Hi, I use a startup script that starts VMs in a specific order, every time my main and single XCP-ng host is restarted.
The past few days I've been getting random failures, where at first the XOA VM just loses connectivity to the host toolstack, even though all VMs are up and the host is functional (I can ssh in).
The script was configured like this:
#!/bin/bash
# xe vm-list for name-label, add in start order
vms=(vm1 vm2 vm3 etc...)
wait=30s
# No need to modify below
initwait=3m
vmslength=${#vms[@]}
log=/root/scripts/startup.log
start_vm () {
echo -n "[$(date +"[%Y-%m-%d %H:%M:%S]")] Starting $1 ... " >> ${log}
/opt/xensource/bin/xe vm-start name-label=$1
if [ $? -eq 0 ]
then
echo "Success" >> ${log}
else
echo "FAILED" >> ${log}
fi
# Wait if not the last vm
if [ "$1" != "${vms[${vmslength}-1]}" ]
then
echo "Waiting ${wait}" >> ${log}
sleep ${wait}
fi
}
echo "[$(date +"[%Y-%m-%d %H:%M:%S]")] Running autostart script (Waiting ${initwait})" > ${log}
sleep ${initwait}
for vm in ${vms[@]}
do
start_vm ${vm}
done
echo "[$(date +"%T")] Startup complete." >> ${log}
echo
As you can see the initwait is set to 3m, having the script wait for the XCP-ng toolstack to get ready, and I've had no issues with this config for the past year.
Now I have noticed that the toolstack takes about 10 minutes to start, where it took about 2 beforehand. I have no idea what's going wrong because I didn't do any updates in the meantime.

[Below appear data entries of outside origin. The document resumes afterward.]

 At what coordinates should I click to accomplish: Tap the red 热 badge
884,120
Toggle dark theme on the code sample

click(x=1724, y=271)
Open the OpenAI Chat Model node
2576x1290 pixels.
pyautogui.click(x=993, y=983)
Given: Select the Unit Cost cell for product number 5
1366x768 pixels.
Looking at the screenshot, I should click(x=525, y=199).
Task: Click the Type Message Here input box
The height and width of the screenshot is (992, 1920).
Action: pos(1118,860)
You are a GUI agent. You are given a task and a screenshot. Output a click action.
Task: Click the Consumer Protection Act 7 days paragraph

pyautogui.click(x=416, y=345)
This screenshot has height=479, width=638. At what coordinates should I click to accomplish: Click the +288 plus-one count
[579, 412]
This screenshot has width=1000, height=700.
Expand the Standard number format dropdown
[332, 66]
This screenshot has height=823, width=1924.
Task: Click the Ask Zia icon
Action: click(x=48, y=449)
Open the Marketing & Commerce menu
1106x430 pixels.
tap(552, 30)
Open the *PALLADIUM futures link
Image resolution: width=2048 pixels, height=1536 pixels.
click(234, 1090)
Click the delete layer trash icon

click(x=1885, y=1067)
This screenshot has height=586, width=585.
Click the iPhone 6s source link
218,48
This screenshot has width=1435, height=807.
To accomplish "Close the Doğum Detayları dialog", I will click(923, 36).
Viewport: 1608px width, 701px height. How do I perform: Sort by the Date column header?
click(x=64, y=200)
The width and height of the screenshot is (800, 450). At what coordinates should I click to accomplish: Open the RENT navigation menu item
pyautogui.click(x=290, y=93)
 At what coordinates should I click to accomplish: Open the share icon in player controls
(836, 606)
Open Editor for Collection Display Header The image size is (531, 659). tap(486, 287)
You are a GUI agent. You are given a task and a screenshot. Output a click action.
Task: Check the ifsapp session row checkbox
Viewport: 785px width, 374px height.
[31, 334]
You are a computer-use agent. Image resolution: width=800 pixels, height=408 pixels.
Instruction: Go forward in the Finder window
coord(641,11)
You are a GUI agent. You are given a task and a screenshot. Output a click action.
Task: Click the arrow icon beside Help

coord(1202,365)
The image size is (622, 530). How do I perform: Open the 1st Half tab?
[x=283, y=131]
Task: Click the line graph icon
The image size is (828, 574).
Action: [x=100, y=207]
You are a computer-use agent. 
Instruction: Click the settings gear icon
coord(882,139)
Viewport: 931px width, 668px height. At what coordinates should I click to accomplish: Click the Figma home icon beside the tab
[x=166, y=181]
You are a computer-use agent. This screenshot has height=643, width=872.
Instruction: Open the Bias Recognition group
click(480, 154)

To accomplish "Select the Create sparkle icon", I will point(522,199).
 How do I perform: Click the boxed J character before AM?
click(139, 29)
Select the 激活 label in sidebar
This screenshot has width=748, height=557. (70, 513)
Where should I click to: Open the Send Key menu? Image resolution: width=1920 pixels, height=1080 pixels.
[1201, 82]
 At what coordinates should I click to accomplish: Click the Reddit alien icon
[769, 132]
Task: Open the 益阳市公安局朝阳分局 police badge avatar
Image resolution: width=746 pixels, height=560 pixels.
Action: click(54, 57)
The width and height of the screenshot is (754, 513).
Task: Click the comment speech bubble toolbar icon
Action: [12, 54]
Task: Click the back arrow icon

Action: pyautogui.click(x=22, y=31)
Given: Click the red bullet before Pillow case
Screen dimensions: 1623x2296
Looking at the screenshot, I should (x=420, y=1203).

Does anyone have an idea where I should look to see what's causing this 10 minute hang?
Even after rebooting the host, after the XOA VM is up, it can't connect to the toolstack for some reason:
connect ETIMEDOUT host-ip:443
Update: the XOA error is due to a kernel issue. 5.10.0-25-amd64 works, 5.10.0-26-amd64 cannot connect to any XCP-ng host. This still leaves me wondering why the XCP-ng host toolstack startup time has increased so drastically.